I started out with the CD. My very first reaction was "What The F***": some low-fi dialogue in Russian. The subtexts of the DVD explains that it's the dialogue that Yuri Gagarin had just before his space travel. The roughly 11-minute opening track 'Through the Gates of Universe' shows quite openly where the music draws its strongest influence from: the John Wetton -era KING CRIMSON, or the instrumental side of it, to be more exact. The core line-up features a female violinist, and additional musicians play e.g. saxophone, flute, violin and viola. The band is skillful, but the compositions or arrangements were not as varied as I hoped. The Crimson influence is often heard, another good reference is Mahavishnu Orchestra. The music is not very emotional, it's mostly rather serious-minded. I can't say it would sound all the same, for example 'Castles of Birmingham' is more delicate than the rest. 'Comeback to Life' is perhaps the most colourful in sound, starting with a guitar lead reminiscent of 'To One in Paradise' by The Alan Parsons Project, and later at times reminding me of Mike Oldfield's Killing Fields soundtrack.

Eight original compositions are followed (in the CD) by the glorious King Crimson classic 'Starless'. Jason Offen does a pretty good, Wettonesque vocal job. Clearly this tracks is the highlight, simply because the composition itself is so marvelous and beloved (also by me) for decades. Sadly 'Starless' is not contained in the DVD, instead the set ends with the Gentle Giant instrumental 'Boys in the Band'. This track choice also tells something of the band's style. To some extent, the visual side of the concert was a let-down for me. The lighting looks, well, rather terrible to be honest. The large wall is filled with little lights in rows as in the electric billboards. I don't think it looks very good at any moment, whether there's circulating words (One Music Fest I think it was) or spacey movement effects. At least it leaves the musicians in minor roles visually. A good thing is that on DVD mr. Dorosh introduces most tracks (in Russian, with English subtitles) and on CD these are gracefully cut off. The package itself gives no artist information. For the music my rating is 3, but for the visual level I round it downwards.

Review by zravkapt
4 stars This live album is a reunion concert for this Ukrainian band who formed in 1994. An instrumental release containing an impressive diversity of instruments but generally centred in the guitar/bass/drums area. A very eclectic sound including fusion, post-punk, electronica and classical. "Through The Gates Of The Universe" opens the album with what is apparently a recording of Russian cosmonaut Yuri Gagarin speaking. Once the music starts it's some kind of hard rocking fusion. Nice guitar soloing here. Good violin and sax in this track as well. Gets mellower with spacey synths and guitar arpeggios later.

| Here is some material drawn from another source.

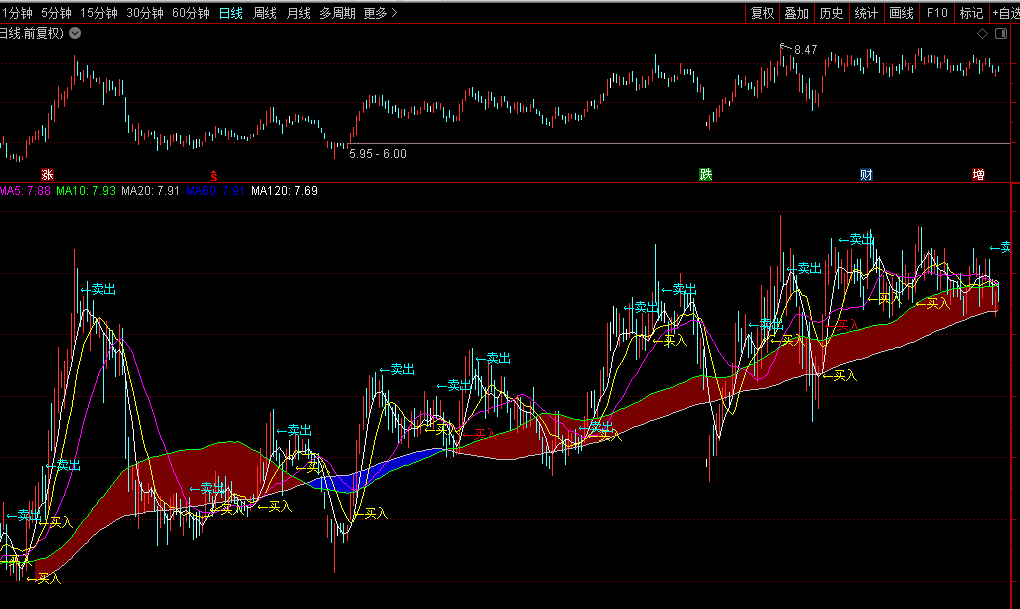Open the 日线 前复权 dropdown arrow
The height and width of the screenshot is (609, 1020).
[75, 33]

"Opus 16" starts out kind of New Wave symph prog, then gets more funky before becoming more symphonic. "Unmeasured Spaces" begins as a kind of avant-fusion featuring mallet percussion. Some good synth soloing and sax soloing. "Epiphany" is the highlight of the album for me (and you can listen to this track on PA). Opens with a funky synth riff and fast guitar picking before an awesome groove drives the music forward. Love the fast fusiony guitar playing in parts. Great melodies in this track. Nice unison runs between guitar and violin at one point. In the middle goes symphonic before returning to the funky synth riff.

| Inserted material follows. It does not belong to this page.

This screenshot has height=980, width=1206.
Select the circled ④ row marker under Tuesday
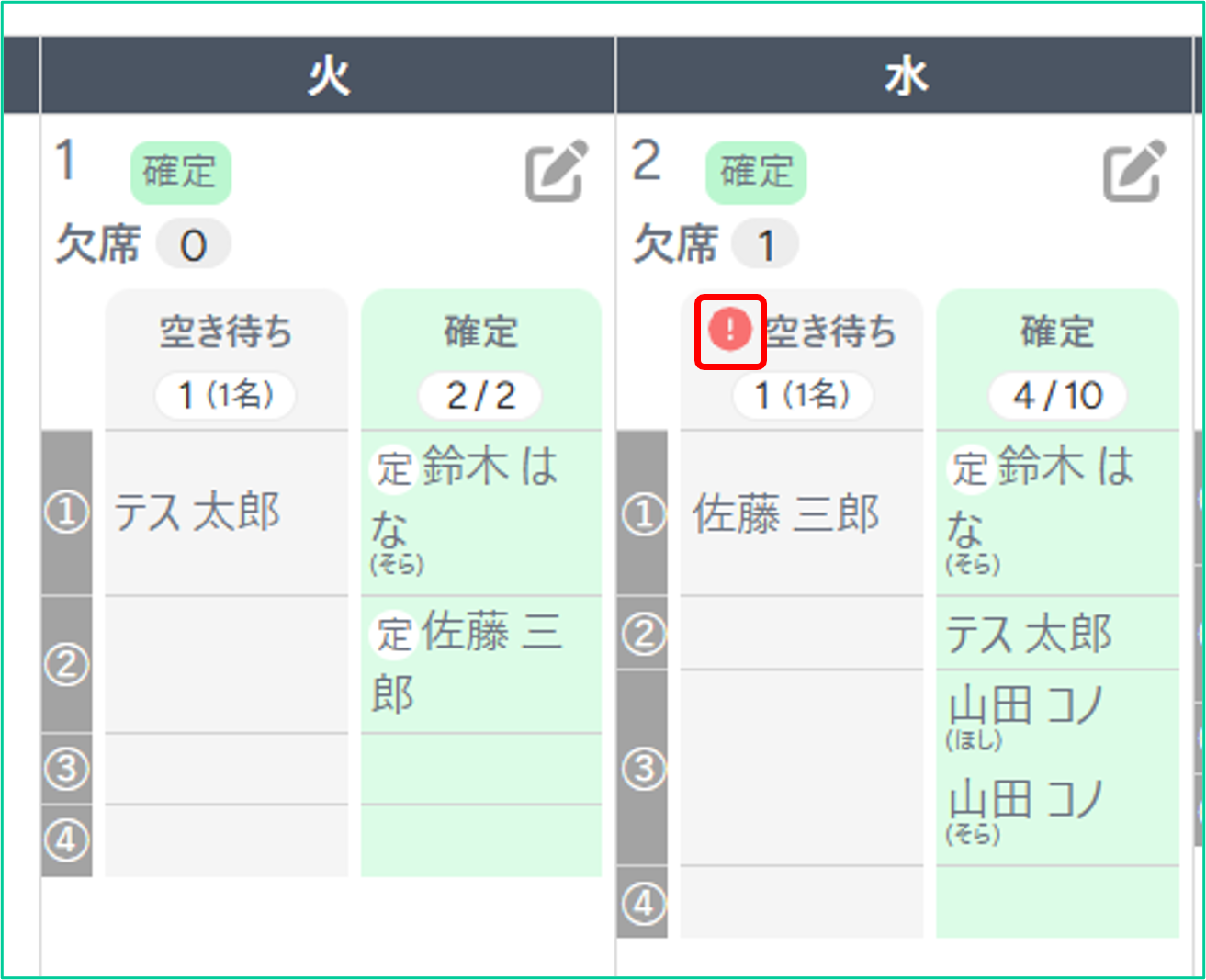pyautogui.click(x=67, y=840)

"Comeback To Life" has sitar and flute making a very New Age beginning of this track. Gradually gets more symphonic and orchestral with additional instruments being added. Really great synth soloing dominates for awhile before ending with a symphonic finish. This release has very good sound and the musicianship is superb. You can purchase this album on Bandcamp. For fans of Eclectic Prog in general. I will give this a solid 4 stars.

Review by kev rowland
4 stars One of the joys of having been involved in the scene for such a long time is that every so often I get approached by a band I haven't come across before, asking if I would like to review an album of theirs. This is exactly what happened here, as gutarist Dmitry Dorosh contacted me, and I'm sure I wouldn't have come across this otherwise. The name of the band, wait for it, is Ichthyander Dad's Only Dolphin, which has to be one of the most interesting names I've come across. Unfortunately it reminds me of Ken Dodd's Dad's Dog's Dead, who I never did manage to see in London in the Eighties, but often saw them listed as "coming soon". According to the bible that is ProgArchives, the band were originally formed in Ukraine in 1994, but broke up before the turn of the milennium having released just a demo. Fast forward to 2014 and original members Dmitry, Oleg Vorona (bass), and Viktor Sirotin (drums), put together a new version of the band with violinist Olena Yeremenko and keyboard player Sergei Kadenko.

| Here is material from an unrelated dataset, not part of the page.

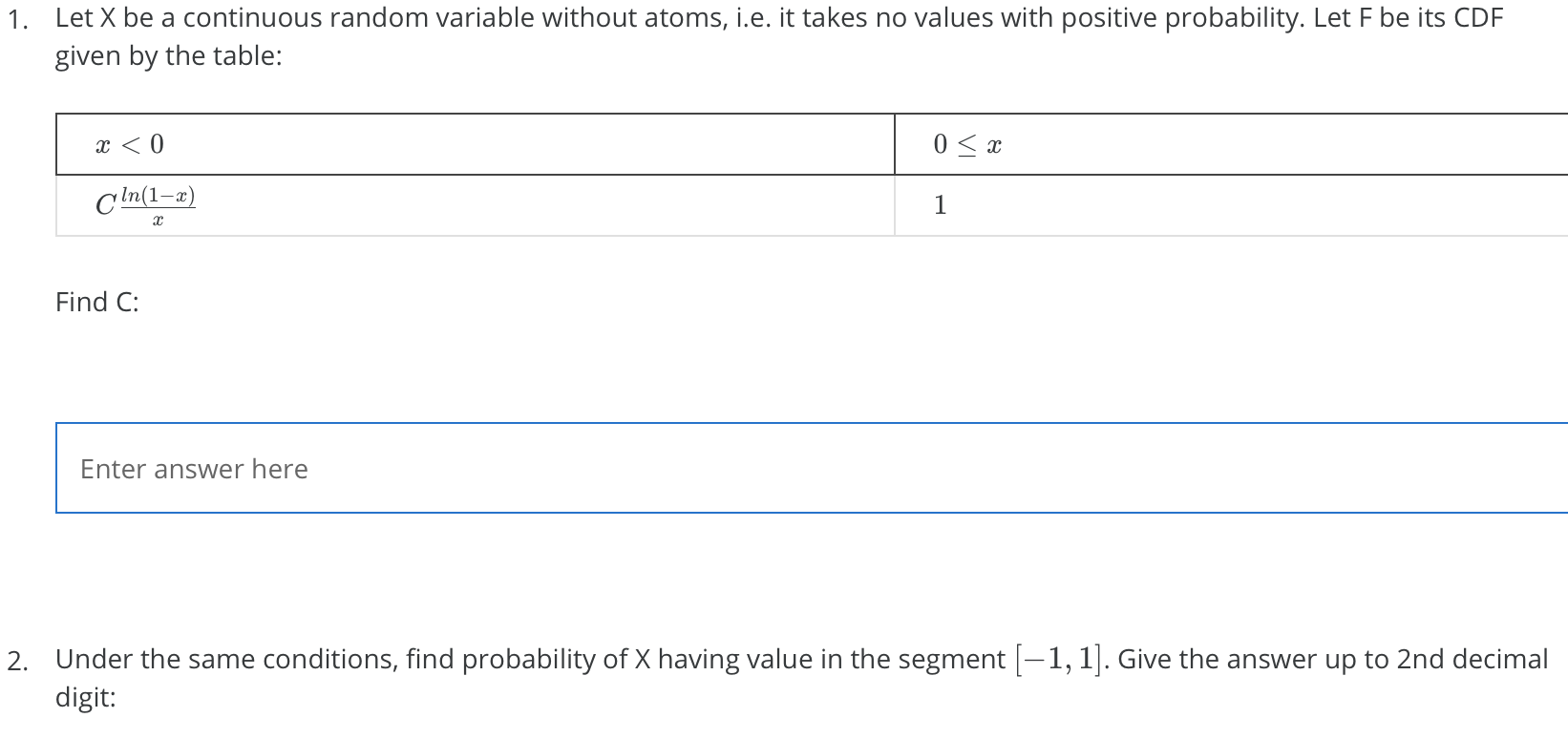Click the table cell containing the value 1
This screenshot has height=739, width=1568.
click(x=941, y=204)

performed a reunion concert in their home town of Kirovograd, and they have now made a recording of this available through Bandcamp. The more perceptive would have noticed that there isn't a singer listed, which is because this is an instrumental band, and to be honest there just wouldn't be any room for vocals. To say that every person is a master of their instrument is something of an understatement, and this strange, eclectic music is completely enthralling. They are often likened to Frank Zappa combined with classic King Crimson (the only cover is a version of "Starless"), but there are also sections that could be classic Beatles, while Ozone Quartet also springs to mind. There are times when the music is in standard 4/4 time and restrained, while others it is mixing and melding at great speed and intricacy, taking melodic leaps that one thinks will never make sense but somehow always does. Sometimes classical, sometimes eclectic art rock, sometimes compelling, but never boring, I look forward with interest to hear what these guys can do in a studio.

Review by Magnum Vaeltaja
COLLABORATOR Eclectic Prog Team
4 stars Ichthyander Dad's Only Dolphin (IDOD) is yet another band to hail from the vibrant Eastern European prog scene. An all-instrumental ensemble, IDOD is something of an archetypal modern eclectic band. This sole release (so far) of theirs is a live album from a recent reunion show; the band's original incarnation disbanded in the 1990's before they got a chance to release any material. And it certainly seems to me that they've made up for lost time!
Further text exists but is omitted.